**Work request**
Quote the lines of the data below verbatim, beginning at the line that contains "Click the hexagonal lights in the left image" and ending at the last line, both included, and excluding pictures.

[Saved entries]
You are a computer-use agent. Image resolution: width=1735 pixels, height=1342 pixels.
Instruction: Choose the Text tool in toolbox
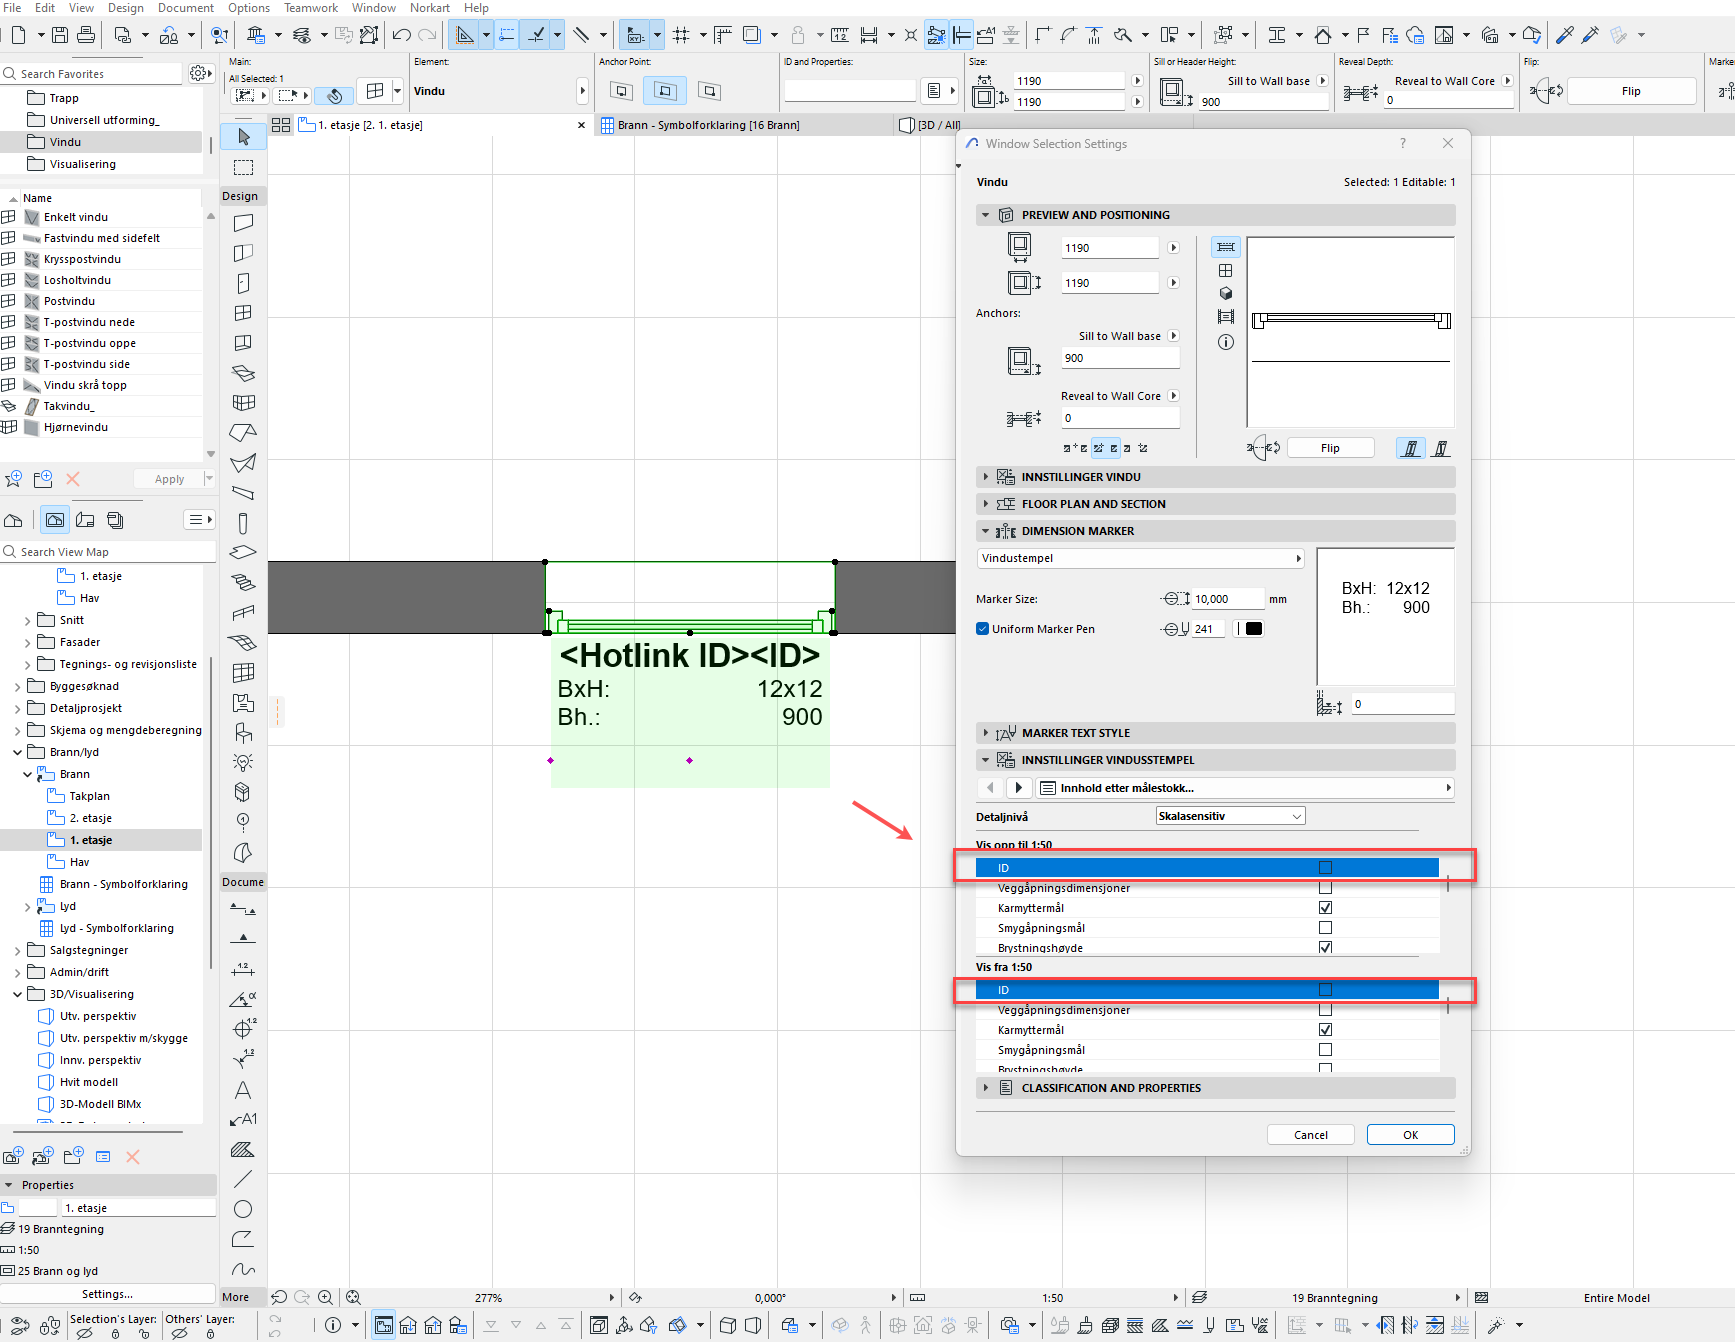point(243,1090)
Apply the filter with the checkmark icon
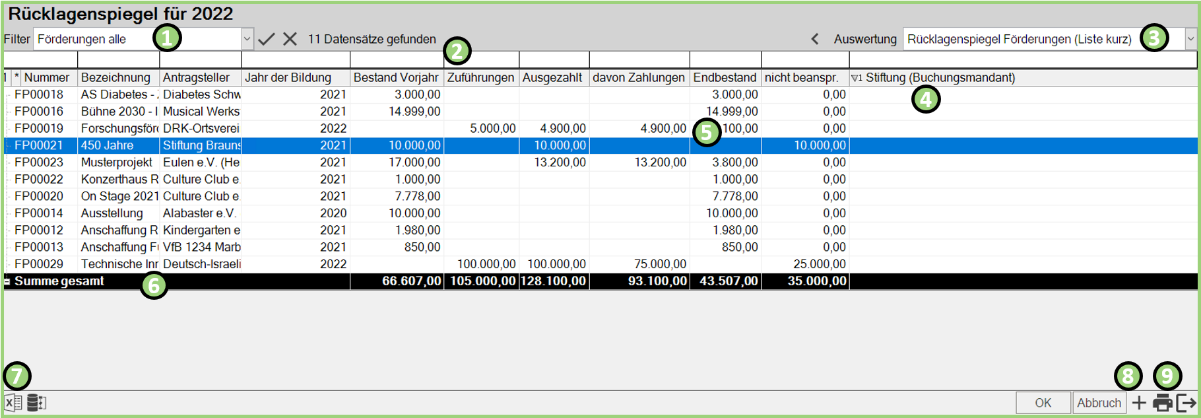 [266, 39]
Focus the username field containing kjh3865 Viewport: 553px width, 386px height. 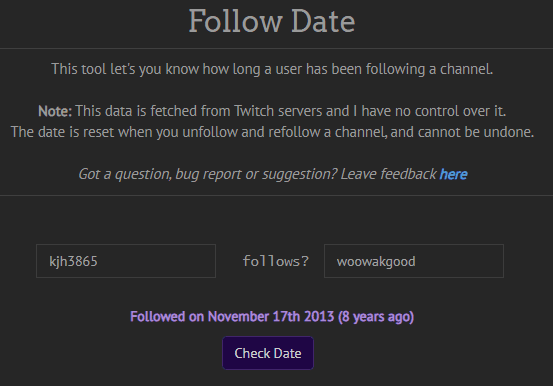(126, 261)
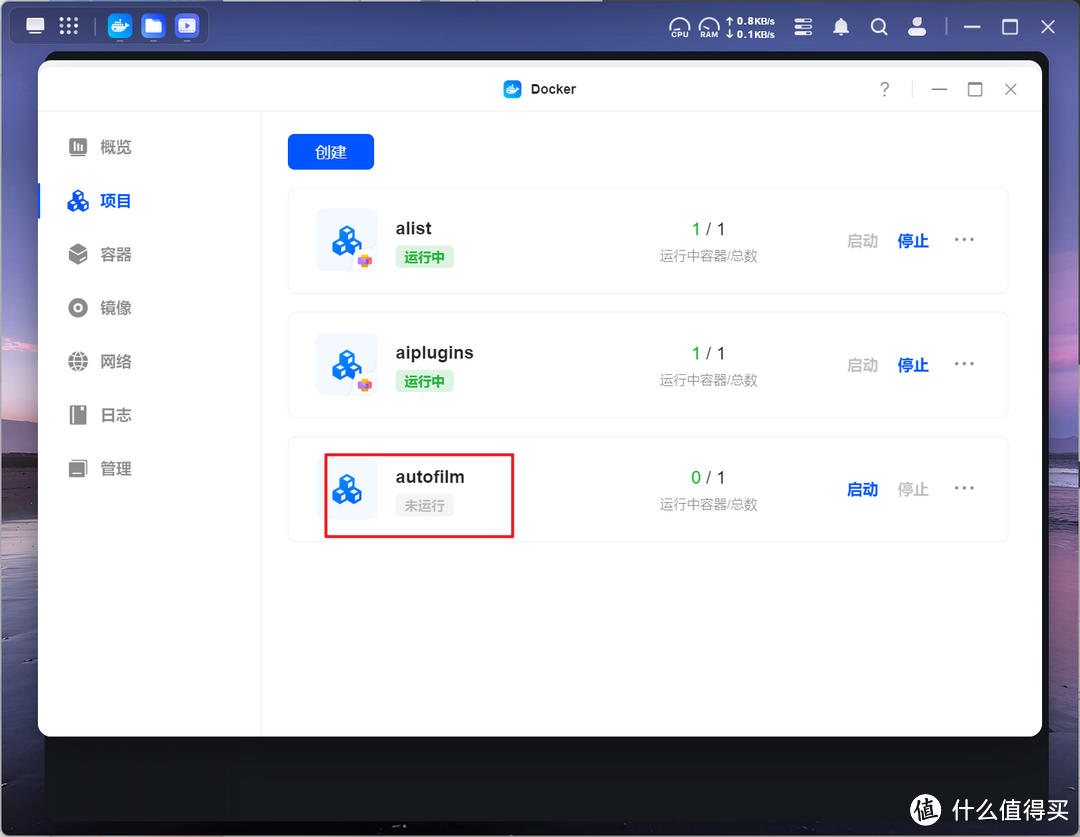
Task: Click the search magnifier icon in the top bar
Action: click(x=879, y=26)
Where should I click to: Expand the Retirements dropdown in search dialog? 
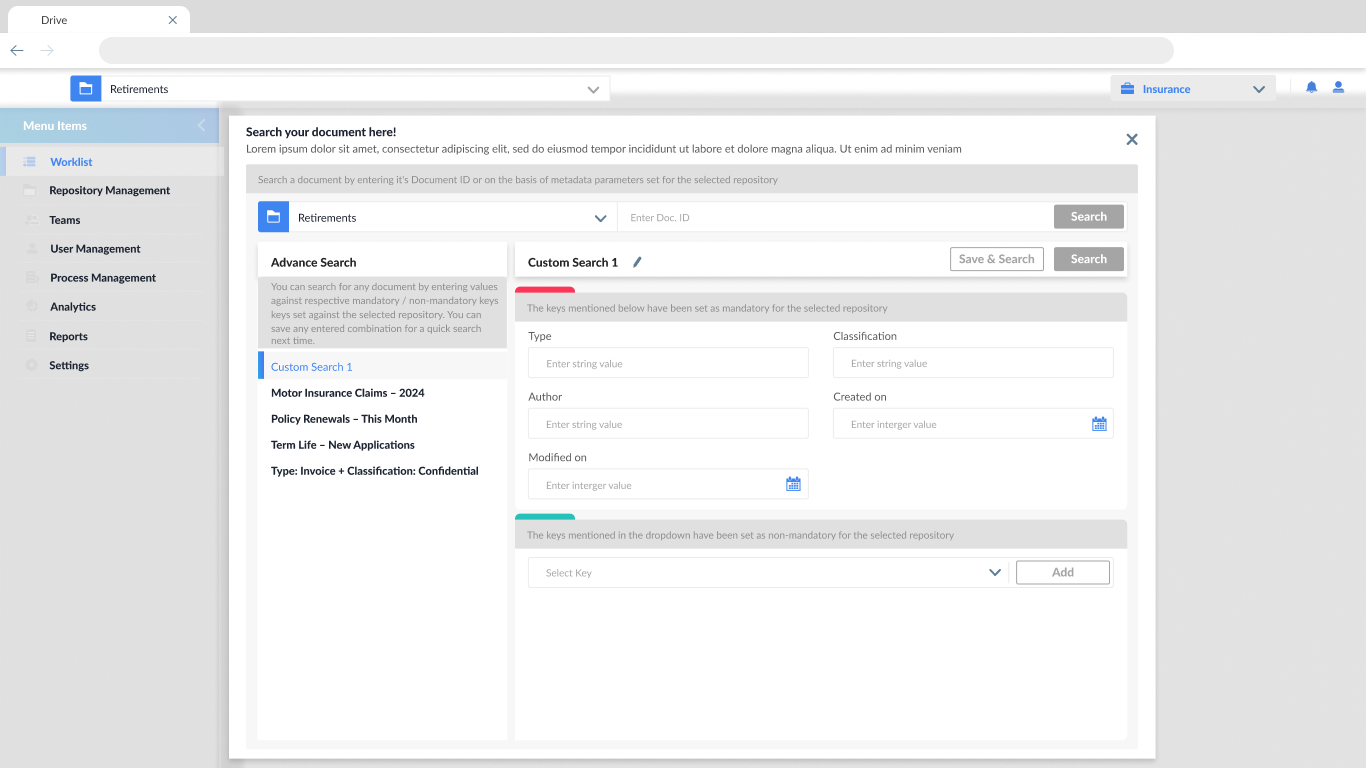pyautogui.click(x=600, y=218)
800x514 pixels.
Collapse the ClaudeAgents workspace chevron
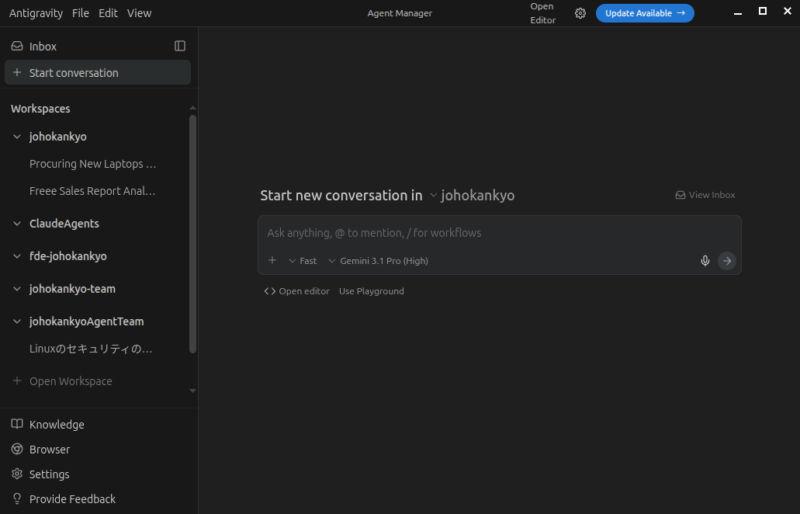[17, 224]
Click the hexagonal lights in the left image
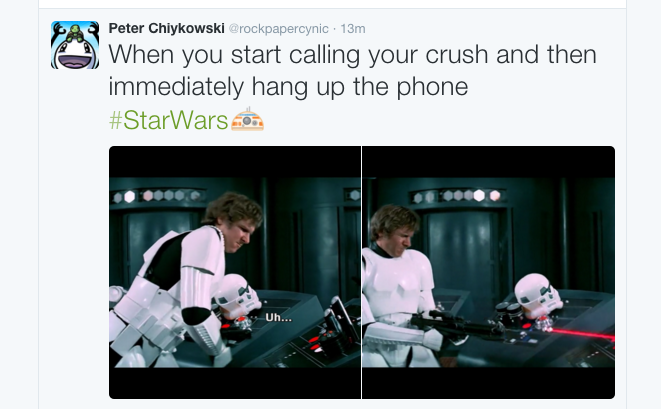661x409 pixels. click(157, 196)
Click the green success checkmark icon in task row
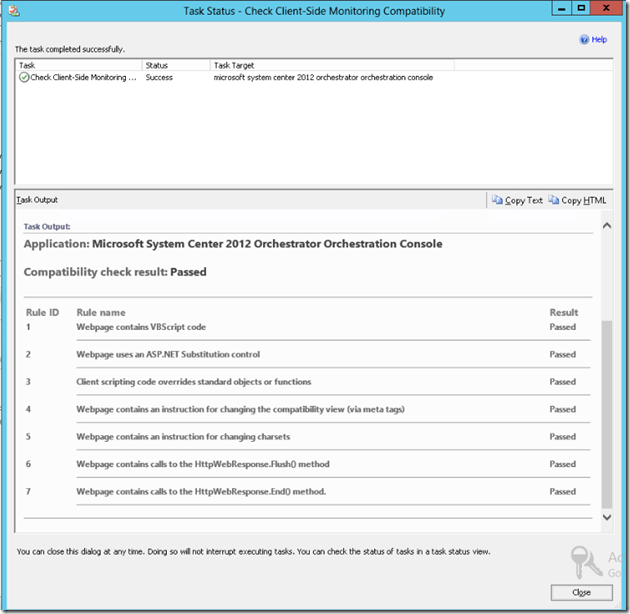Screen dimensions: 630x614 (x=24, y=77)
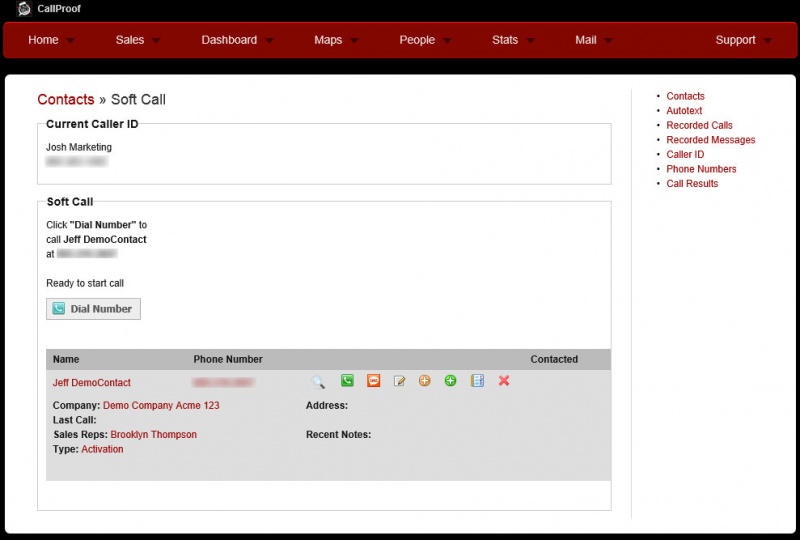Screen dimensions: 800x540
Task: Open the Dashboard dropdown menu
Action: click(x=237, y=40)
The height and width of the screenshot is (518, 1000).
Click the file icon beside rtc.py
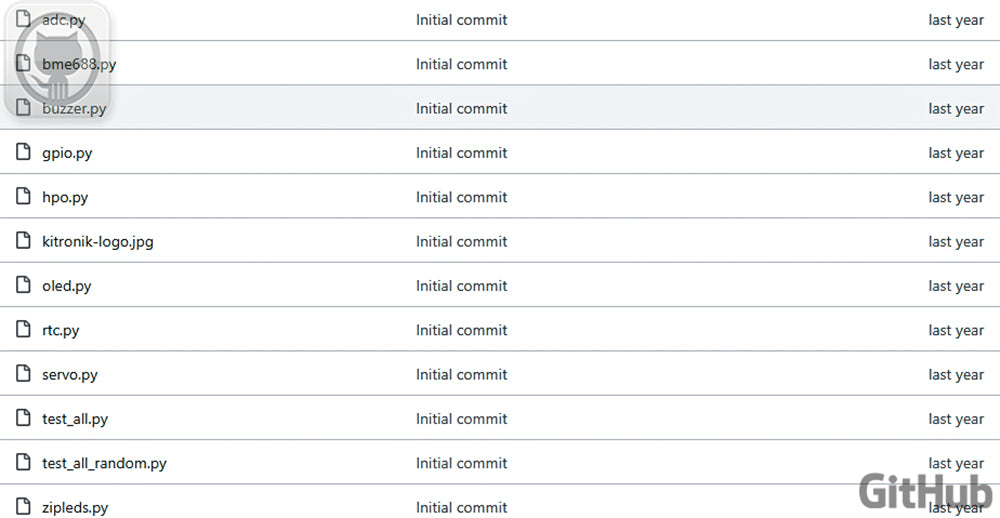(23, 330)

**Answer for the task**
Click the hexagonal lights in the left image
661x409 pixels. click(157, 196)
Click the green success checkmark icon in task row
Screen dimensions: 630x614 (x=24, y=77)
Screen dimensions: 800x540
Task: Open the Dashboard dropdown menu
Action: click(x=237, y=40)
The height and width of the screenshot is (518, 1000).
Click the file icon beside rtc.py
(23, 330)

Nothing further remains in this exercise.